(Task to carry out) In the data below, one line contains "Mudanças Sazonais do" and a later one contains "Contate-nos (17, 1904)". Print both, with every line between them, exactly and alone.

--- --- ---

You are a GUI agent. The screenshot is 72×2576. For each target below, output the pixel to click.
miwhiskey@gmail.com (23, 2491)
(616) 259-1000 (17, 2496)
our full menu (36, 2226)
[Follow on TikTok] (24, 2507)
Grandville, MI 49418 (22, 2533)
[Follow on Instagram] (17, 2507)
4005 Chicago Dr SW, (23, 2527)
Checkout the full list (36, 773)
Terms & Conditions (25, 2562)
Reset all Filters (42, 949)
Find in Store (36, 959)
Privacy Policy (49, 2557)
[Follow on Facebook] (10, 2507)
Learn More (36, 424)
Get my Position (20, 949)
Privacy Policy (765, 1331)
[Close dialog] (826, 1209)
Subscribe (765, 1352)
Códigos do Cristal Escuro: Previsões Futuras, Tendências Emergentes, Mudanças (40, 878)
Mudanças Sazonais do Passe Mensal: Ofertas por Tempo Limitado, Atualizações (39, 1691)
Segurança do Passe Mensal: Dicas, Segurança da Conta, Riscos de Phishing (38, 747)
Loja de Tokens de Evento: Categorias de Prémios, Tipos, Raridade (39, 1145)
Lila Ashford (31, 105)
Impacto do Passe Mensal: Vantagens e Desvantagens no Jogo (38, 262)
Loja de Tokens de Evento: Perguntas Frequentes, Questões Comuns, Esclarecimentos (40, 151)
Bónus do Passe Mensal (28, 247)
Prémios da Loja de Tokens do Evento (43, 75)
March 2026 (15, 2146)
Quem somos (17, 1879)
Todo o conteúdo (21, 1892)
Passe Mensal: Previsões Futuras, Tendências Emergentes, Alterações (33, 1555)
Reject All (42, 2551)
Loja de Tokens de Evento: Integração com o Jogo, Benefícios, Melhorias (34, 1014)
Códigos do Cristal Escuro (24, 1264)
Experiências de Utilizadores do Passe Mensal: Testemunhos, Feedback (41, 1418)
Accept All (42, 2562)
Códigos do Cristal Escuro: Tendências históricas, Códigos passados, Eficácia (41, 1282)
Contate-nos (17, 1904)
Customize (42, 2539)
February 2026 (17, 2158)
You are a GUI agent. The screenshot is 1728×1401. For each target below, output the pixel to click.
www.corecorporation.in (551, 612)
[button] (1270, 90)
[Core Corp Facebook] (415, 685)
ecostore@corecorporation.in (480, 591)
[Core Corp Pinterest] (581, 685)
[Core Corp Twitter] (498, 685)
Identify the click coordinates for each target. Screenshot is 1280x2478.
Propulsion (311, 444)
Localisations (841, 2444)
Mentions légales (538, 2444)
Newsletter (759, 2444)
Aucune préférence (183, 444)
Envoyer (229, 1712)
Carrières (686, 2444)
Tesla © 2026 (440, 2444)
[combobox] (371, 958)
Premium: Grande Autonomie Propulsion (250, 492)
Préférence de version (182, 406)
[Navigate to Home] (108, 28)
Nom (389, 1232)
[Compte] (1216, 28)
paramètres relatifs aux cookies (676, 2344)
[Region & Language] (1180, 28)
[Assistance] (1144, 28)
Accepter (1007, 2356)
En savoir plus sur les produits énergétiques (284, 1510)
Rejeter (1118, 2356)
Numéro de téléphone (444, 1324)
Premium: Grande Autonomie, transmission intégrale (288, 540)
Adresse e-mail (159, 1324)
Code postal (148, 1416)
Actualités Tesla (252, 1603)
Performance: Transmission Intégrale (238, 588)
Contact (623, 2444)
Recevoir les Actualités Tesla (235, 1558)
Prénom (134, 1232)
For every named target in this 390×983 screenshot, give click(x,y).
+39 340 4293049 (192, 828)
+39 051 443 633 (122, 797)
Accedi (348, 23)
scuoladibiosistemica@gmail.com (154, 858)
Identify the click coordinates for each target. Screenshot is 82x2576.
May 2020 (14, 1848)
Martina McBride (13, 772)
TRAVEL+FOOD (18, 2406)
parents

--- --- ---

(Answer space)
Mudanças Sazonais do Passe Mensal: Ofertas por Tempo Limitado, Atualizações (39, 1691)
Segurança do Passe Mensal: Dicas, Segurança da Conta, Riscos de Phishing (38, 747)
Loja de Tokens de Evento: Categorias de Prémios, Tipos, Raridade (39, 1145)
Lila Ashford (31, 105)
Impacto do Passe Mensal: Vantagens e Desvantagens no Jogo (38, 262)
Loja de Tokens de Evento: Perguntas Frequentes, Questões Comuns, Esclarecimentos (40, 151)
Bónus do Passe Mensal (28, 247)
Prémios da Loja de Tokens do Evento (43, 75)
March 2026 (15, 2146)
Quem somos (17, 1879)
Todo o conteúdo (21, 1892)
Passe Mensal: Previsões Futuras, Tendências Emergentes, Alterações (33, 1555)
Reject All (42, 2551)
Loja de Tokens de Evento: Integração com o Jogo, Benefícios, Melhorias (34, 1014)
Códigos do Cristal Escuro (24, 1264)
Experiências de Utilizadores do Passe Mensal: Testemunhos, Feedback (41, 1418)
Accept All (42, 2562)
Códigos do Cristal Escuro: Tendências históricas, Códigos passados, Eficácia (41, 1282)
Contate-nos (17, 1904)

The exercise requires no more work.